Posted on The Distress Signal | web-development
I’ve been continuing to play around with an isomorphic-ish approach to building sites with Jekyll and Vue—this week is routing. After we’ve pulled down the first page from the server, and begun relying on Vue, we still want to be able to move through the site while updating the URL, preserving the window’s history, and keeping things (components, sections, pages, etc.) organized in a way that makes sense—without resetting the whole DOM, obviously.
Luckily, the built in router for V2 let’s us do all this stuff. Of course, we don’t have to use the official router, we could drop in our own, or use one off the shelf—but theirs seems pretty great honestly.
Once we’ve imported the module import VueRouter from 'vue-router'
and told Vue to use it Vue.use(VueRouter)

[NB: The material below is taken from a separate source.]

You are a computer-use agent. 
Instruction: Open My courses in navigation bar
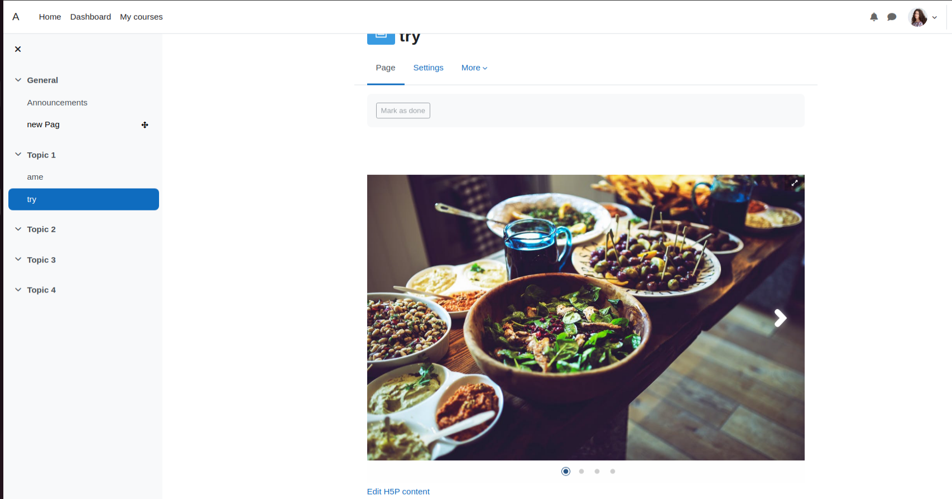[141, 17]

, defining the routes is straightforward:
{% raw %}const routes = [
{ path: '/about', component: Page },
{ path: '/ship/:name', component: Ship }
]{% endraw %}
We can define the routes manually, or use dynamic matching as you see above. We get back the matched value at $route.params.name
so we can use the variable to do things like conditionally loading a block. This is how we’ll navigate around the site, after the first page load—instead of asking the server for a new page, we’ll either swap in a new component or grab the paramater from the route to update an existing one.
If we set mode: 'history'
on the router object, we can use the history.pushState()
method introduced with HTML5 to preserve our browsing history and reflect the changes we’re making to the DOM, in the URL.

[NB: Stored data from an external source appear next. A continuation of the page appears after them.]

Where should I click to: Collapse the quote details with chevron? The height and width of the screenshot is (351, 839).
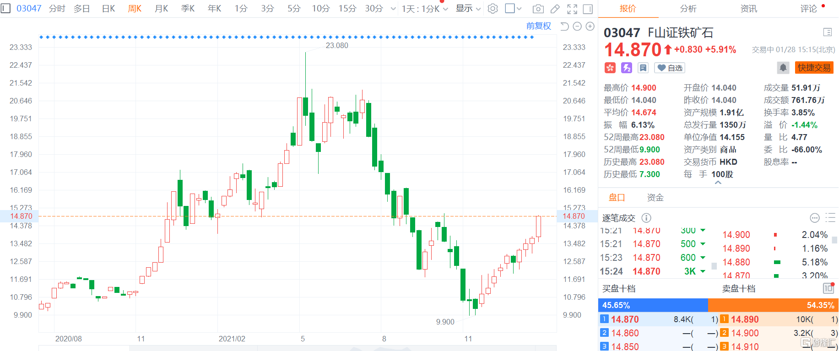click(x=718, y=183)
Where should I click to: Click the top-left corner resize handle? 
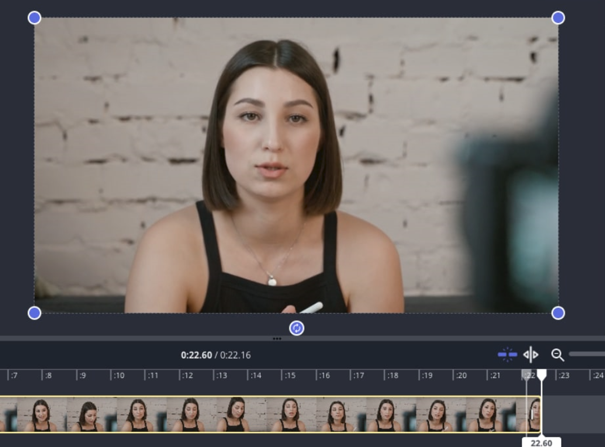pyautogui.click(x=35, y=18)
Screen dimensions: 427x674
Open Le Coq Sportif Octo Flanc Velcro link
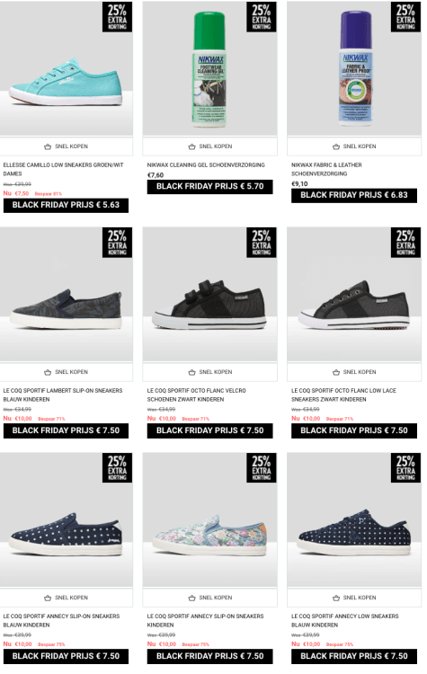197,395
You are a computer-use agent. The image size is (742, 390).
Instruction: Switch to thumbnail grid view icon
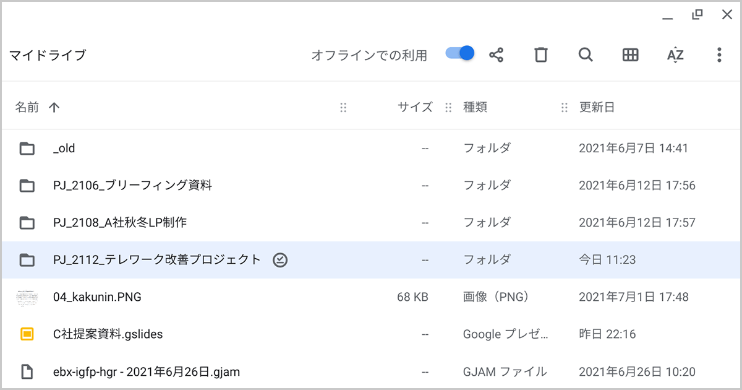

{% raw %}const router = new VueRouter({
mode: 'history',
routes
}){% endraw %}
So, looking at a ship entry for Sanctioned Parts List the URL will read /ship/santioned-parts-list
. Because we’re doing this in an isomorphic-ish way, we don’t have to worry about direct requests to that URL getting 404’d—a static version of the page already exists on the server thanks to Jekyll.
We can use <router-link to='/about'>About</router-link>
to explicitly link to a route—or we can use the router’s instance methods to navigate programatically router.push('/ship/little-gravitas')
. If, for instance we wanted to generate a random link to a page, we could abstract that logic out into a separate method and then call it with an v-on:click
directive <button @click="getShip">Generate Ship</button>
.
Next up, is to figure out how to build templates for both Jekyll and Vue that leverage as much of the same code as possible. As a single source of data drives both views, the templates should also share as much as possible.